Work required>
Please rewrite the stretch of the listing from the line containing "Screen dimensions: 800x600" through the line containing "tap(159, 10)", both ends included, with the requests kept and every answer coordinate multiplied by 1.7 and rounded to the nearest whole number, halves going up. Reproduce only those lines and omit the pictures.

[Page and screen pointing data]

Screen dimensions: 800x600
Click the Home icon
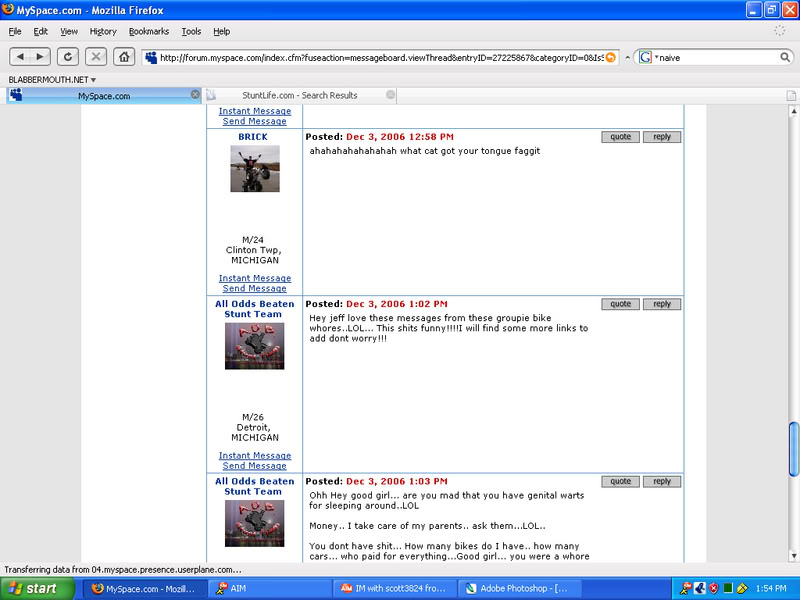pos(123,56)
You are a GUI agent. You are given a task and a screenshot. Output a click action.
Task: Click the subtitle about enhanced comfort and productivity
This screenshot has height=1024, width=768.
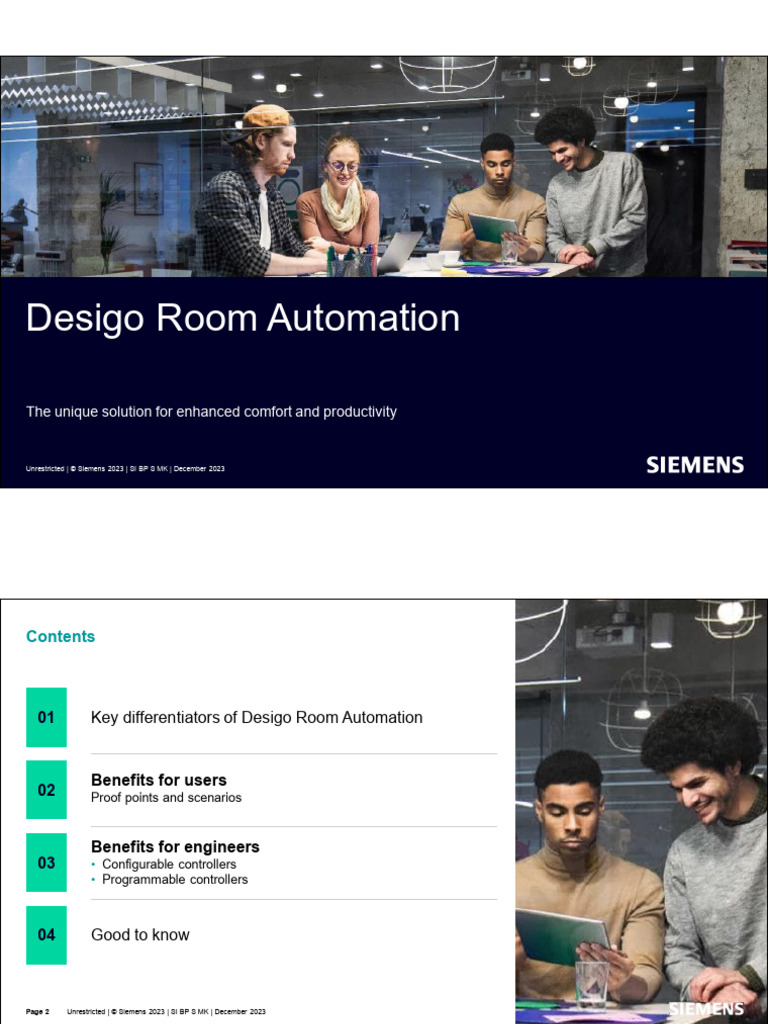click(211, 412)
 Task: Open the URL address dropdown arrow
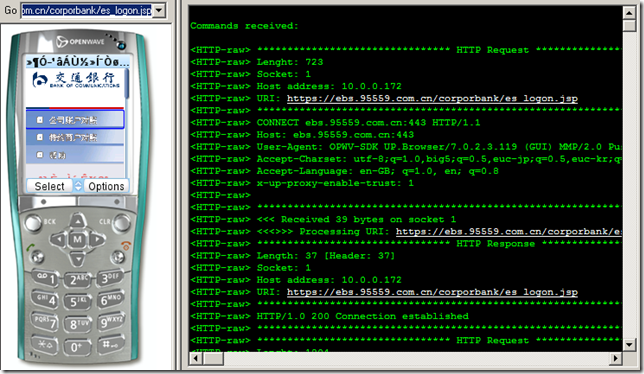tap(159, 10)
...
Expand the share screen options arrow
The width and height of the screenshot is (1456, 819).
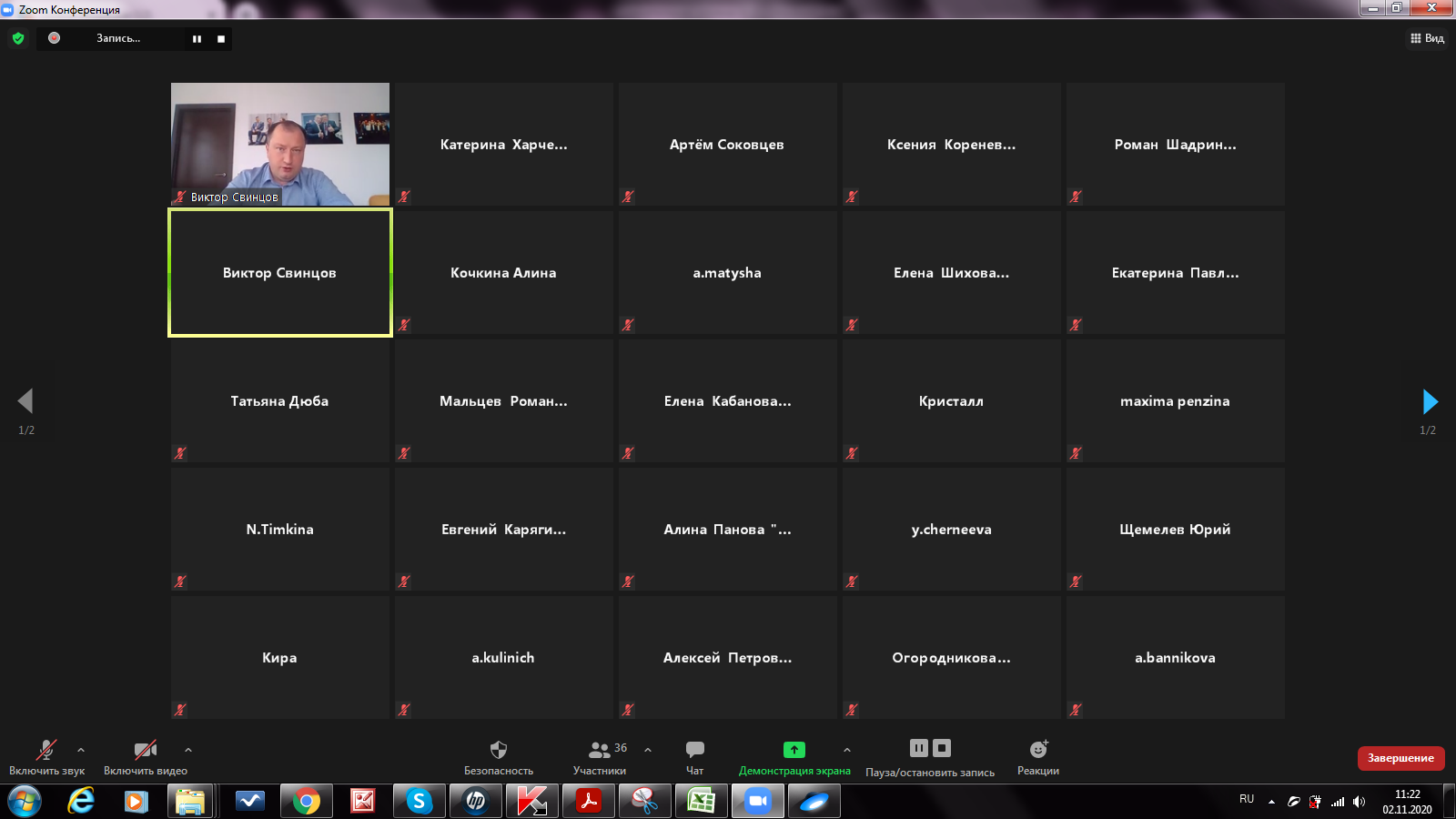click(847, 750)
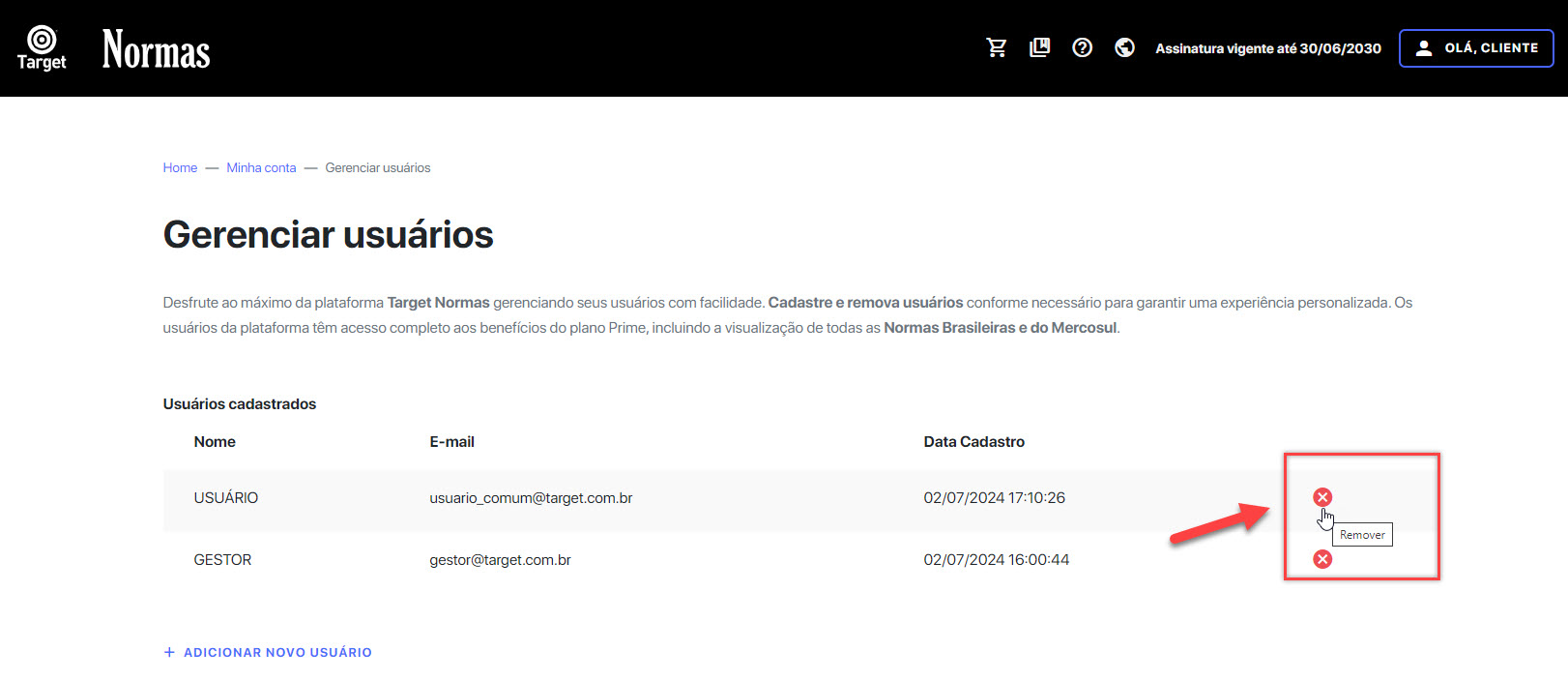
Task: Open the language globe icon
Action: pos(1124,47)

Exercise result>
Screen dimensions: 800x600
Click the Home icon
pos(209,95)
You are a GUI agent. You are given a task and a screenshot. Output a click action.
Task: Click the subtitle about enhanced comfort and productivity
This screenshot has height=1024, width=768.
click(359, 700)
 Task: Open the URL address dropdown arrow
tap(270, 17)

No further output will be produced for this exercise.